Die Idee, sagt der Eberswalder Geschäftsmann, sei schon 2009 gereift. Zudem habe ihn das Freibad, das bis 1990 in Betrieb war, einen Teil seines Lebens begleitet. „Ich hab hier Schwimmen gelernt und war bis zum Schluss Rettungsschwimmer. Das war eine schöne Sache“, kommt der 47-jährige noch heute ins Schwärmen.
Rund 2,8 Millionen Euro wird sein ehrgeiziges Projekt kosten. Zurzeit befindet sich es noch in der Vorplanung. „Die Finanzierung über meine Hausbank steht. Ansonsten läuft alles auf eigenes Risiko“, erklärt Alf Dürre. Im Moment sei er dabei den Fördermittelantrag auszuarbeiten. Sommer nächsten Jahres will Dürre auf jeden Fall los legen. „Zu meinem 50. Geburtstag soll alles fertig sein. Damit will ich mir das größte Geschenk gleich selbst bereiten“, zeigt sich Alf Dürre optimistisch. Ein Großteil der Bauarbeiten kann er selbst bewältigen. 1997 hat der gelernte Elektromaschinenbauer seine eigene Baufirma gegründet, die heute noch volle Geschäftsbücher aufweist. Unterstützung wird es auch von seiner Familie geben. Dürres haben zehn Jahre den „Ratskeller“ geleitet, 18 Jahre den „Ollen Grabow“ geführt.

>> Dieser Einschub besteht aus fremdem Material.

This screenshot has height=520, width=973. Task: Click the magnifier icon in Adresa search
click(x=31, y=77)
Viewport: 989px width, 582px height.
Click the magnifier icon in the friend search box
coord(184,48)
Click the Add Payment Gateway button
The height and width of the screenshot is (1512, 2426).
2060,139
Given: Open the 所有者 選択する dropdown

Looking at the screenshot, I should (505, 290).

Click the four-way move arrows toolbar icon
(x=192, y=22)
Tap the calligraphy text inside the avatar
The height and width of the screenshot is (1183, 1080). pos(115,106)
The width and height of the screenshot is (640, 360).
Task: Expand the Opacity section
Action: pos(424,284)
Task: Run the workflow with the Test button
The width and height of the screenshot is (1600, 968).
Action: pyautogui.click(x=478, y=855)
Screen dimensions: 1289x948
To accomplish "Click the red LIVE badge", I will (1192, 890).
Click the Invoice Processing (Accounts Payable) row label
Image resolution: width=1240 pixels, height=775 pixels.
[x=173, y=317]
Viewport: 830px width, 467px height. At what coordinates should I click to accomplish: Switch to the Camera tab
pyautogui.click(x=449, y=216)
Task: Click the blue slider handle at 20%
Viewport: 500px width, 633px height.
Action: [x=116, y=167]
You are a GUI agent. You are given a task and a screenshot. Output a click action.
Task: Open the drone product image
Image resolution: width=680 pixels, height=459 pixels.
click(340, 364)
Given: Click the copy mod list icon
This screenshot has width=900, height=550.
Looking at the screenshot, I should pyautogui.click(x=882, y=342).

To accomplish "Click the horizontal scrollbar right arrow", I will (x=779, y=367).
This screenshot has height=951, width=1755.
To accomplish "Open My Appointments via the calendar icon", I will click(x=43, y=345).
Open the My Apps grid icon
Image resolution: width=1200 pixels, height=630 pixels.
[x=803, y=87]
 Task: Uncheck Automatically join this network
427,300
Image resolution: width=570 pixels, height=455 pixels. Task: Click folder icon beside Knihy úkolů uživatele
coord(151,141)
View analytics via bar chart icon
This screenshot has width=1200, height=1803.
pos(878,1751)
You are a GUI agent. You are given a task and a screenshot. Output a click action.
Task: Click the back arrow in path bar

Untätig ist Alf Dürre in seinem künftigen Reich am Finowkanal dennoch nicht. Der Imbiss, der schon zu DDR-Zeiten in Betrieb war, wird seit gut vier Wochen wieder auf Vordermann gebracht. Voraussichtlich nächstes Wochenende soll er wieder geöffnet werden. „Man glaubt gar nicht, wie viel Fahrradfahrer und Wanderer auf dem Treidelweg entlang des Finowkanals unterwegs sind“, sagt der Geschäftsmann, der die Marktlücke längst für sich entdeckt hat. An Schaulustigen, die sich für die Baupläne des Eberswalders interessieren, mangelt es ebenfalls nicht.
Mit dem Denkmalschutz ist sich Alf Dürre inzwischen ebenfalls einig geworden. Die schützenswerten Umkleidekabinen wird er in die zehn Ferienwohnungen, die er dort geplant hat, integrieren. Ein Schwimmbecken darf er zuschütten. Das zweite 1750 Quadratmeter große Becken wird so saniert, dass es selbst im tiefsten Winter als Eislauffläche taugt.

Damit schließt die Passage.